[Start of section]
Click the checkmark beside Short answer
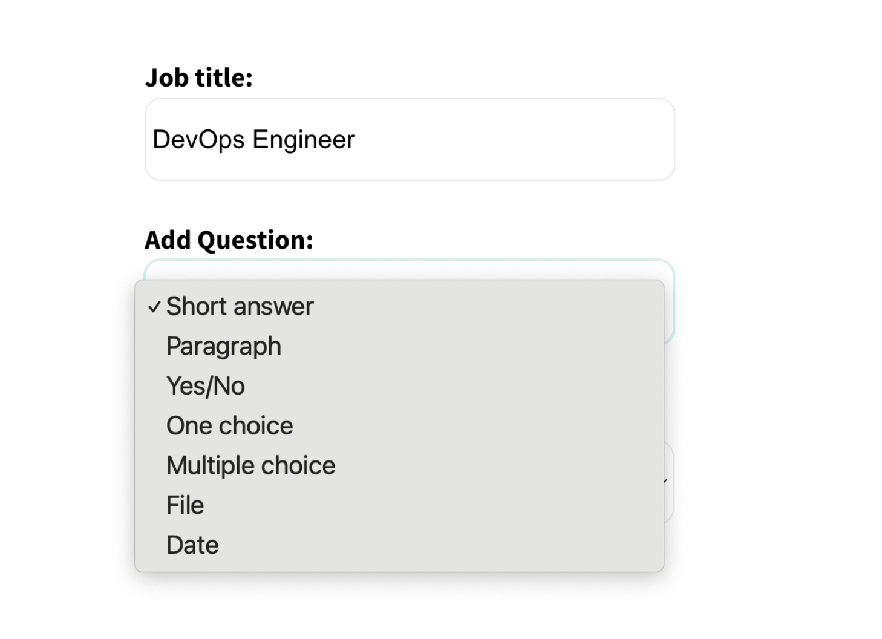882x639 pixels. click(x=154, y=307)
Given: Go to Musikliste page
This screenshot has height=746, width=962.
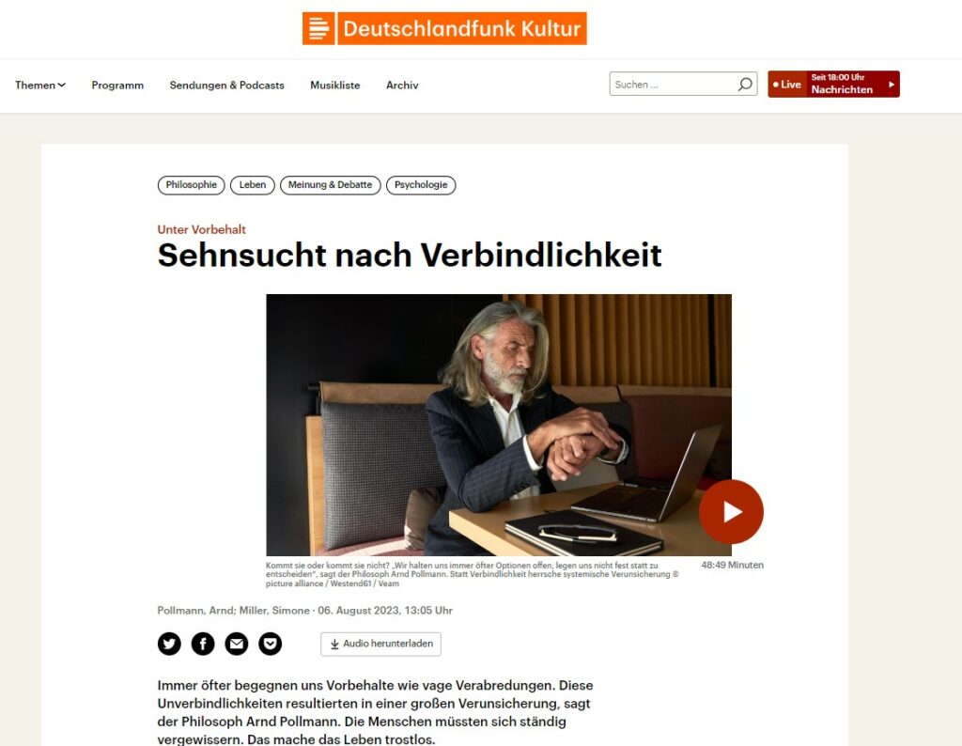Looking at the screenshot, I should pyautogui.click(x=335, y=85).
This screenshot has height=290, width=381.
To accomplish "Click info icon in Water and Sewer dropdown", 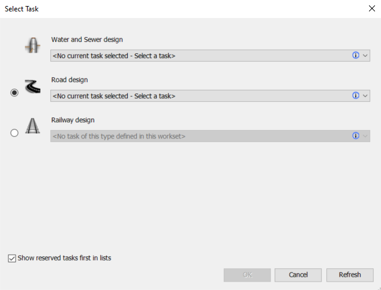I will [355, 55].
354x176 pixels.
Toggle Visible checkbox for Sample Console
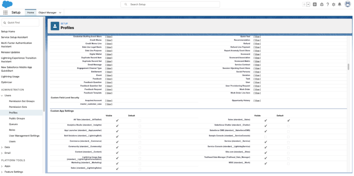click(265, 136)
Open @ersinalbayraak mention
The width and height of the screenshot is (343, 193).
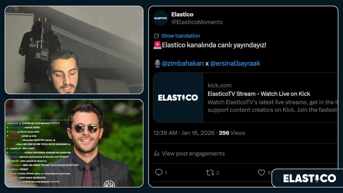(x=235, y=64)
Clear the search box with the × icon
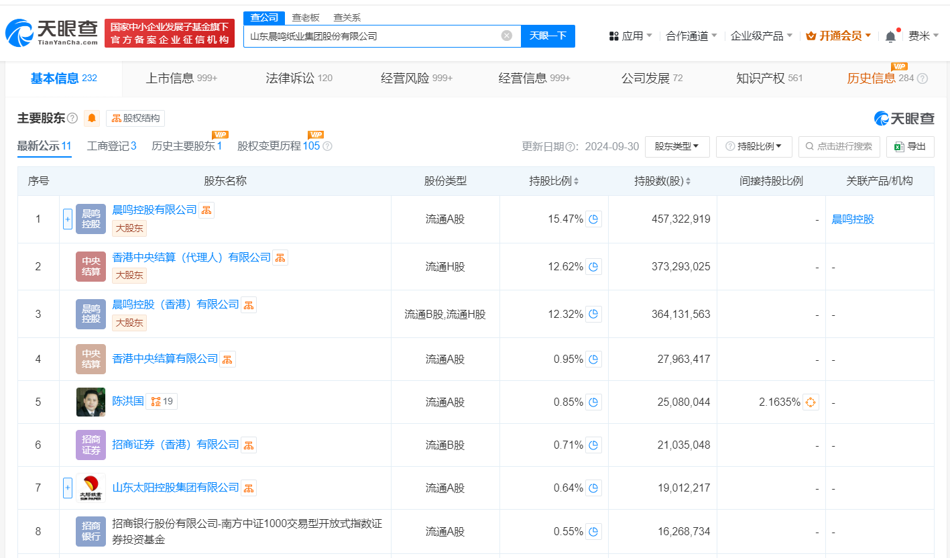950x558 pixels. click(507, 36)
[End of section]
#### THE TASK
Starting at the line that holds "The width and", print each line through the last one of the entries above, exactly and with both ends included; no pictures.

#### YOUR RESPONSE
The width and height of the screenshot is (343, 193).
(x=235, y=64)
Clear the search box with the × icon
950x558 pixels. click(507, 36)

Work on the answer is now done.